Spit 'n' Polish

Discussion in 'The Rehearsal Room' started by Thirteen Ball, Sep 11, 2004.

  1. Thirteen Ball

    Thirteen Ball Active Member

    I've always had silver instruments before, which I've just cleaned witha bit of goddards or silvo or something similar, then polished off. Now I'm on a laquered instrument (Nice shiny goldy thing) and I'm not sure what polish to use.

    Brasso and stuff is all mildly abrasive so that's a BIG no-no for a start. (I might be a bass player but even I'm not that thick!) Anyone any top tips?

    Ps. Too many jokes about having a nice shiny bell, get em out of the way now!
  2. impycornet

    impycornet Member

    You should buff it vigorously !!

    Seriously ... Stay away from the polishes - I would suggest washing it to keep it clean but then re-read your post & discovered we are talking about a Bass :) Mind you - you could always take it in the shower with you ;-)

    Didn't it come with a yellow polishing cloth ? If not - just wait till you spot a band with new-ish yamaha cornets & nick some of theirs !
  3. Thirteen Ball

    Thirteen Ball Active Member

    Really? It's that easy? Crikey.

    No cloth with it, but then, it's not my instrument. It's the band's and I don't think it's had a bath in about a year Certainly not since the area! Just needs a little TLC. (And £20 on springs and guides. Ouch!)

    Used to take me about three hours to shine a silver bass up, I just did this lacquered one in 20 minutes! Brilliant.

    One of my mates just bought a new yamaha. Thievery is a bit low, but my need is greater than his.... (Just kiddin.)
  4. super_sop

    super_sop Supporting Member

    and theres me thinking this was going to be a thread on shining shoes!:oops:
  5. flugelgal

    flugelgal Active Member

    Nah - on a brass band site it's more likely to be about shining foreheads than shoes... :evil:
  6. ScrapingtheBottom

    ScrapingtheBottom Active Member

    Get a laquer cloth, you can get them from most good musical instrument retailers.
  7. Despot

    Despot Member

    Soap and water, rarely use anything else!

    Thing about polishing cloths is that over time particules of dust etc will get on to them and you'll end up grinding them into the finish. It'll look bright and shiney ok, but it'll loose that "mirror finish".

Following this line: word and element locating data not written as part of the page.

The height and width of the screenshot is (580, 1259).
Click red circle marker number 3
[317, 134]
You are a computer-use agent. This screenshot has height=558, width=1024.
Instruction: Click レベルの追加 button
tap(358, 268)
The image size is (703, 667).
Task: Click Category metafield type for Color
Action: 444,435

    Chuck it in the bath every so often! :)
  8. jpbray

    jpbray Member

    Talking of spit; has anyone any tips for removing the residue left by the water on the bigger instruments i.e. basses, or is it as remarked earlier, just "chuck" it in the bath.
  9. Despot

    Despot Member

    Chuck it in the bath first! Sometimes on the metal directly under the valves residue builds up. It won't if its cleaned regularly, but if washing up liquid won't do it, then polish should get it off! Wouldn't normally use polish otherwise!
  10. brasscrest

    brasscrest Active Member

    But be careful of the water temperature, particularly if the instrument has scratches or bare spots in the lacquer. Household hot water (around 50C/120F in the US) is hot enough to strip some kinds of lacquer, particularly on older instruments. You can also crack the lacquer if you go from hot water to cold water too quickly, because of the expansion and contraction of the metal.

    Waterspots after the bath can be avoided by using a chamois cloth to dry off the instrument. These are the same kind of cloths used to dry chrome on automobiles, they are less abrasive than your average bath towel.

    Also, be careful with valves when immersing an instrument. Some manufacturers (notably Yamaha) specifically warn about immersing valves in hot water, because there are plastic pieces in the assembly that will have different expansion/contraction properties than the metal pieces. I always remove the valves and clean them separately when giving an instrument a bath.
  11. Rambo Chick

    Rambo Chick Member

    alright andi lad!

    the husband says to get some wax based furniture polish and a none-abrasive cloth to clean ye olde laquered bass

    u dont wanna use spit cos it is slightly acidic and of course is corrosive-not good for metal!

    anyhoo, il see you at band tonight with the hub!